_Extracted text_:
***

The package
discretefit
implements fast Monte Carlo simulations for
goodness-of-fit (GOF) tests for discrete distributions. This includes
tests based on the root-mean-square statistic, the Chi-squared
statistic, the log-likelihood-ratio (G2) statistic, the
Freeman-Tukey (Hellinger-distance) statistic, the Kolmogorov-Smirnov
statistic, and the Cramer-von Mises statistic.
Simulations are written in C++ (utilizing Rcpp
) and are
considerably faster than the simulated Chi-squared GOF test in the R
stats
package.
The GOF tests in discretefit
function on a vector of
counts, x, and a vector of probabilities, p. In the below example, x
represents a vector of counts for five categories, and p represents a
vector of probabilities for each corresponding category. The GOF tests
provides p-values for the null hypothesis that x is a random sample of
the discrete distribution defined by p.
library(discretefit)
library(bench)
x <- c(42, 0, 13, 2, 109)
p <- c(0.2, 0.05, 0.1, 0.05, 0.6)
chisq_gof(x, p)
#>
#> Simulated Chi-squared goodness-of-fit test
#>
#> data: x
#> Chi-squared = 17.082, p-value = 0.0024
rms_gof(x, p)
#>
#> Simulated root-mean-square goodness-of-fit test
#>
#> data: x
#> RMS = 1.731, p-value = 0.0415
g_gof(x, p)
#>
#> Simulated log-likelihood-ratio goodness-of-fit test
#>
#> data: x
#> G2 = 27.362, p-value = 9.999e-05
ft_gof(x, p)
#>
#> Simulated Freeman-Tukey goodness-of-fit test
#>
#> data: x
#> FT = 45.599, p-value = 9.999e-05
ks_gof(x, p)
#>
#> Simulated Kolmogorov-Smirnov goodness-of-fit test
#>
#> data: x
#> KS = 0.056627, p-value = 0.2464
cvm_gof(x, p)
#>
#> Simulated Cramer-von Mises goodness-of-fit test
#>
#> data: x
#> W2 = 0.12578, p-value = 0.1859
In a surprising number of cases, a simulated GOF test based on the root-mean-square statistic outperforms the Chi-squared test and other tests in the Cressie-Read power divergence family. This has been demonstrated by Perkins, Tygert, and Ward (2011). They provide the following toy example.

***

_Directions_:
(1) Rewrite the paragraph of the discretefit description that begins "The GOF tests in discretefit function on a vector of counts" as a short bulleted list that keeps its main facts.
(2) Take the discretefit description further, starting after its last sentence.
The data that follow are separate material and have nothing to do with the discretefit description.

_Supplied data_:
***

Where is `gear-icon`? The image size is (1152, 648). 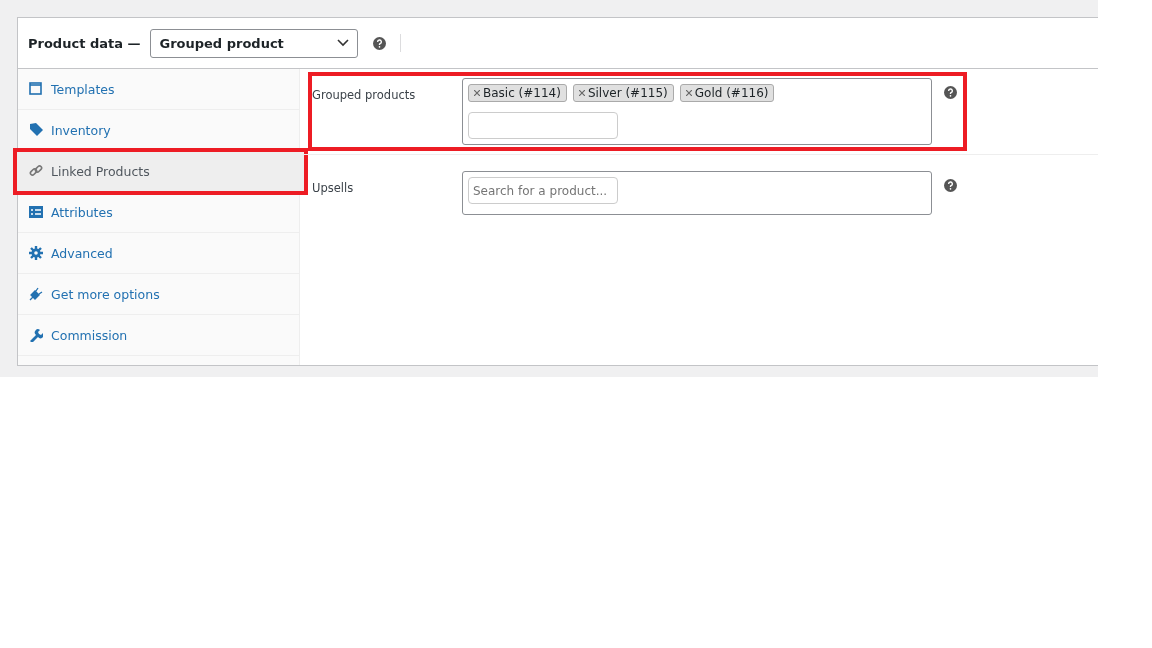
gear-icon is located at coordinates (36, 253).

***

_Results in order_:
(1)
- The tests take two inputs: a vector of counts, x, and a vector of probabilities, p.
- In the example, x holds counts for five categories, and p holds the probability of each matching category.
- The tests give p-values for the null hypothesis that x is a random sample of the discrete distribution defined by p.

(2)
Take a discrete distribution with 50 bins (or categories). The probability for the first and second bin is 0.25. The probability for each of the remaining 48 bins is 0.5 / 48 (~0.0104).
Now take the observed counts of 15 for the first bin, 5 for the second bin, and zero for each of the remaining 48 bins. It’s obvious that these observations are very unlikely to occur for a random sample from the above distribution. However, the Chi-squared, G2, and Freeman-Tukey tests fail to reject the null hypothesis.
x <- c(15, 5, rep(0, 48))
p <- c(0.25, 0.25, rep(1/(2 * 50 -4), 48))
chisq_gof(x, p)
#>
#> Simulated Chi-squared goodness-of-fit test
#>
#> data: x
#> Chi-squared = 30, p-value = 0.9644
g_gof(x, p)
#>
#> Simulated log-likelihood-ratio goodness-of-fit test
#>
#> data: x
#> G2 = 32.958, p-value = 0.6674
ft_gof(x, p)
#>
#> Simulated Freeman-Tukey goodness-of-fit test
#>
#> data: x
#> FT = 50.718, p-value = 0.1342
By contrast, the root-mean-square test convincingly rejects the null hypothesis.
rms_gof(x, p)
#>
#> Simulated root-mean-square goodness-of-fit test
#>
#> data: x
#> RMS = 5.1042, p-value = 9.999e-05
For additional examples, also see Perkins, Tygert, and Ward (2011) and Ward and Carroll (2014).
The simulated Chi-squared GOF test in discretefit
produces identical p-values to the simulated Chi-squared GOF test in the
stats
package that is part of base R.
set.seed(499)
chisq_gof(x, p, reps = 2000)$p.value
#> [1] 0.9685157
set.seed(499)
chisq.test(x, p = p, simulate.p.value = TRUE)$p.value
#> [1] 0.9685157
However, because Monte Carlo simulations in discretefit
are implemented in C++, chisq_gof
is much faster than
chisq.test
, especially when a large number of simulations
are required.
bench::system_time(
chisq_gof(x, p, reps = 20000)
)
#> process real
#> 85.3ms 85.4ms
bench::system_time(
chisq.test(x, p = p, simulate.p.value = TRUE, B = 20000)
)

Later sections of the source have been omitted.